Item	Pre-trained checkpoint Name	Low-dim or image	Policy	Parameters
`lowdim_t967.ckpt`	`epoch=0850-test_mean_score=0.967.ckpt`	low-dim	diffusion policy transformer	8.96M
`lowdim_c969.ckpt`	`epoch=0550-test_mean_score=0.969.ckpt`	low-dim	diffusion policy CNN	65.25M
`image_t748.ckpt`	`epoch=0100-test_mean_score=0.748.ckpt`	image	diffusion policy transformer	20.18M
`image_c884.ckpt`	`epoch=0500-test_mean_score=0.884.ckpt`	image	diffusion policy CNN	262.71M

Refer to <diffusion-policy_SOURCE_CODE_PATH>/ov_convert/README.md for instructions on converting the model checkpoint to OpenVINO IR format.

Attention

You need to set the --output_dir to save the converted model to ~/ov_models/pushT/ directory.

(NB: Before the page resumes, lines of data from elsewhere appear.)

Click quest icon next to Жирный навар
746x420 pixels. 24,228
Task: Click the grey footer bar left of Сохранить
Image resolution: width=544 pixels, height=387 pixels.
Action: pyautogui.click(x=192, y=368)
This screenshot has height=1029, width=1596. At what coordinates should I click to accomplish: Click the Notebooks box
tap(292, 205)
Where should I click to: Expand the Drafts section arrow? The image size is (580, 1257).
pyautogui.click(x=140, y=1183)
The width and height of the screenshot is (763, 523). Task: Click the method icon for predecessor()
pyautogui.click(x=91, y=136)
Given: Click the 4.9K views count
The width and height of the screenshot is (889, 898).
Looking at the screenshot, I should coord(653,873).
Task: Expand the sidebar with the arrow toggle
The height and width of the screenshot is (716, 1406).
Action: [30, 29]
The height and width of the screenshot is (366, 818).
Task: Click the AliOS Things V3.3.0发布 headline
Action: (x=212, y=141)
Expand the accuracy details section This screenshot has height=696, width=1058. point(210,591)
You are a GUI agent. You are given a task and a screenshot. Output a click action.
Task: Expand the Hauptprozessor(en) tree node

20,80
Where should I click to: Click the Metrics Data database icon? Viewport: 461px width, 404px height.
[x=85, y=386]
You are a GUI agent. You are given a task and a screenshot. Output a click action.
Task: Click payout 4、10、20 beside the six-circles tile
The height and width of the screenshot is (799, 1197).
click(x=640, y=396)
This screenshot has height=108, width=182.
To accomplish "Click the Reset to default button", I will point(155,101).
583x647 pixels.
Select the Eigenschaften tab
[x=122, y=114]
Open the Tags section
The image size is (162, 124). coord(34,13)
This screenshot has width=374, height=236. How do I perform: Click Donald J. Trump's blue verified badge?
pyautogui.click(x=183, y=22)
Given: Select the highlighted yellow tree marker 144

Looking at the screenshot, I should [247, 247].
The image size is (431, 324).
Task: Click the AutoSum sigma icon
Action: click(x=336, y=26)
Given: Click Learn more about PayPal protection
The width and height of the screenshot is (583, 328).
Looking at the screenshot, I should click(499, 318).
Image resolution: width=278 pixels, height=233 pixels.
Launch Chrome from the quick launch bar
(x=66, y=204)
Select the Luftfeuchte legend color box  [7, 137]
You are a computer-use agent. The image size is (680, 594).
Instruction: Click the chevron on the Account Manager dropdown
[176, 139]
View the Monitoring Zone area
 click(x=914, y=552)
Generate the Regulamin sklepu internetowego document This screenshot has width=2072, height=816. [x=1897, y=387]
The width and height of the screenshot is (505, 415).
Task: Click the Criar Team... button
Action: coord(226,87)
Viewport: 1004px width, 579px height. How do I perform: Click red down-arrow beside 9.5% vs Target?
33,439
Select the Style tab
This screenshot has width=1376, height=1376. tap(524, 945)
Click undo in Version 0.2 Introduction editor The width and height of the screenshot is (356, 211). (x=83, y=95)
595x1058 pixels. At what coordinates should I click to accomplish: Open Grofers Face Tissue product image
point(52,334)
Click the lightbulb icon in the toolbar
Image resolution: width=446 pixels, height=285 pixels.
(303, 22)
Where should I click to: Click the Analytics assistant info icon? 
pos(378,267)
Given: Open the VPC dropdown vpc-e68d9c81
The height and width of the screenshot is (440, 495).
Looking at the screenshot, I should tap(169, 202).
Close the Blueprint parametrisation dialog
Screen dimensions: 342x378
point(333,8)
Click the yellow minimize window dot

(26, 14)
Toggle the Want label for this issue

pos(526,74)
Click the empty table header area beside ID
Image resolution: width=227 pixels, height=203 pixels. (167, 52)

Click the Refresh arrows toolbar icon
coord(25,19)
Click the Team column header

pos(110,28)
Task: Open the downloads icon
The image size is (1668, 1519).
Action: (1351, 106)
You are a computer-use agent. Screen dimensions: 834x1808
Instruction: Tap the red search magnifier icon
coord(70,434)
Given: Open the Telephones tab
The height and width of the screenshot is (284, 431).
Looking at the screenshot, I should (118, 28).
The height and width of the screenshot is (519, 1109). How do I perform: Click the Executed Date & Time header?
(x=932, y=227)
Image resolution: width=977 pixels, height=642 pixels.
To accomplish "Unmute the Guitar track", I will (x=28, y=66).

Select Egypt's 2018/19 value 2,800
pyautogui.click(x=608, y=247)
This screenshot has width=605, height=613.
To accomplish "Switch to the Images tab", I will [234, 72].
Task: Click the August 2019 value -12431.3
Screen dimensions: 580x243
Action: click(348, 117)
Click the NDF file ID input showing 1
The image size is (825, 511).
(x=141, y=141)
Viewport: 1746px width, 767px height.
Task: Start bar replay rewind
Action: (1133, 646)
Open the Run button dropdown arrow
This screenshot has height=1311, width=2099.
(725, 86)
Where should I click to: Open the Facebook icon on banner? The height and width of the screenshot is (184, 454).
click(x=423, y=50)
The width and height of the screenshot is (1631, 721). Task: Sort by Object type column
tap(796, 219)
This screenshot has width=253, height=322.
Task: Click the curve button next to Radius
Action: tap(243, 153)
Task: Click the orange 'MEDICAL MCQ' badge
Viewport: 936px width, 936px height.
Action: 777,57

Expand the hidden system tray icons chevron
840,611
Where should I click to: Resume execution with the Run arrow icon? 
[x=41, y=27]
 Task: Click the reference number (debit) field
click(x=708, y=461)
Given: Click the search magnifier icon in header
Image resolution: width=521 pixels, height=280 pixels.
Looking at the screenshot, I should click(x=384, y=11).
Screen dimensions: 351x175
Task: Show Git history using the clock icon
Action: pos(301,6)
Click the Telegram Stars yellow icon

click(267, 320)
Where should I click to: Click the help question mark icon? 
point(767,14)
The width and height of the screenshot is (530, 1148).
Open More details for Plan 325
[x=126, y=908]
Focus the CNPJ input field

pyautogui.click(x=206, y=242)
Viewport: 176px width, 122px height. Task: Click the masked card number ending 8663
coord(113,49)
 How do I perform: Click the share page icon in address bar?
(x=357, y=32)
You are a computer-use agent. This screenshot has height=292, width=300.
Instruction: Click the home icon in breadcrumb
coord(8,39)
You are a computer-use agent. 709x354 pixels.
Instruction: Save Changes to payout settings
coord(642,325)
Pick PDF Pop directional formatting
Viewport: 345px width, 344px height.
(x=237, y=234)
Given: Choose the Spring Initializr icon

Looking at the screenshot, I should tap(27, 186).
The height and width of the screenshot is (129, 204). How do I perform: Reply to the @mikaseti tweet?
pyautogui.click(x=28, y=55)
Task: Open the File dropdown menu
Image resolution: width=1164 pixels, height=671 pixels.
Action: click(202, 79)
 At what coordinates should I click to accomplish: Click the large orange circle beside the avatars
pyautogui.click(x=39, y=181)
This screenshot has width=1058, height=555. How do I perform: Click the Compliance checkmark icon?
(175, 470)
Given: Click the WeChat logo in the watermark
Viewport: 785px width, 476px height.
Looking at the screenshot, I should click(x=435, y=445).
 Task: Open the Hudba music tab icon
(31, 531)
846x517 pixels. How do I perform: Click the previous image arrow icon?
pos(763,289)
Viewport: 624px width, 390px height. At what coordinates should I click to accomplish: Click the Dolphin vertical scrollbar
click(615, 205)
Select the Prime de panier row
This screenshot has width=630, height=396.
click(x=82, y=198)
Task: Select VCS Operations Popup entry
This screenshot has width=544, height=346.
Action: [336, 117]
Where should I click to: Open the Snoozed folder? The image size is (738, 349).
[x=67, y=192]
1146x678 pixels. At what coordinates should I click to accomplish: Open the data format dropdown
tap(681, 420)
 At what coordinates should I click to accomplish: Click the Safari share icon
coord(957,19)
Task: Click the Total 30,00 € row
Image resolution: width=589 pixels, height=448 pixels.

The expectation result of this step is that you will have the following files in ~/ov_models/pushT/ directory:

$ ls ~/ov_models/pushT/ -l
-rw-rw-r-- ... image_c884_obs_encoder_onepass.bin
-rw-rw-r-- ... image_c884_obs_encoder_onepass.xml
-rw-rw-r-- ... image_c884_unet_onepass.bin
-rw-rw-r-- ... image_c884_unet_onepass.xml
-rw-rw-r-- ... image_t748_obs_encoder_onepass.bin
-rw-rw-r-- ... image_t748_obs_encoder_onepass.xml
-rw-rw-r-- ... image_t748_unet_onepass.bin
-rw-rw-r-- ... image_t748_unet_onepass.xml
-rw-rw-r-- ... lowdim_c969_unet.bin
-rw-rw-r-- ... lowdim_c969_unet.xml
-rw-rw-r-- ... lowdim_t967_unet.bin
-rw-rw-r-- ... lowdim_t967_unet.xml

You can run the inference with the following command:

Attention

You need to set the --checkpoint to select the pre-trained checkpoint because it contains the policy model configuration.
You need to set the --output_dir to save the inference results.
You can set the --seed to control the randomness of the inference; the default value is 4300000.
For converted OpenVINO IR, you don’t need to set the model path since the default load directory is ~/ov_models/pushT/.

$ conda activate robodiff
$ cd <diffusion-policy_SOURCE_CODE_PATH>
$ python eval.py --checkpoint <Pre-Trained_ckpt_PATH> --output_dir <output_dir>

The inference results will be saved in the <output_dir> directory, which contains the following files:

$ ls <output_dir> -l
-rw-rw-r-- ... eval_log.json
drwxrwxr-x ... media

The eval_log.json contains the evaluation results, and the media directory contains the video of the inference process.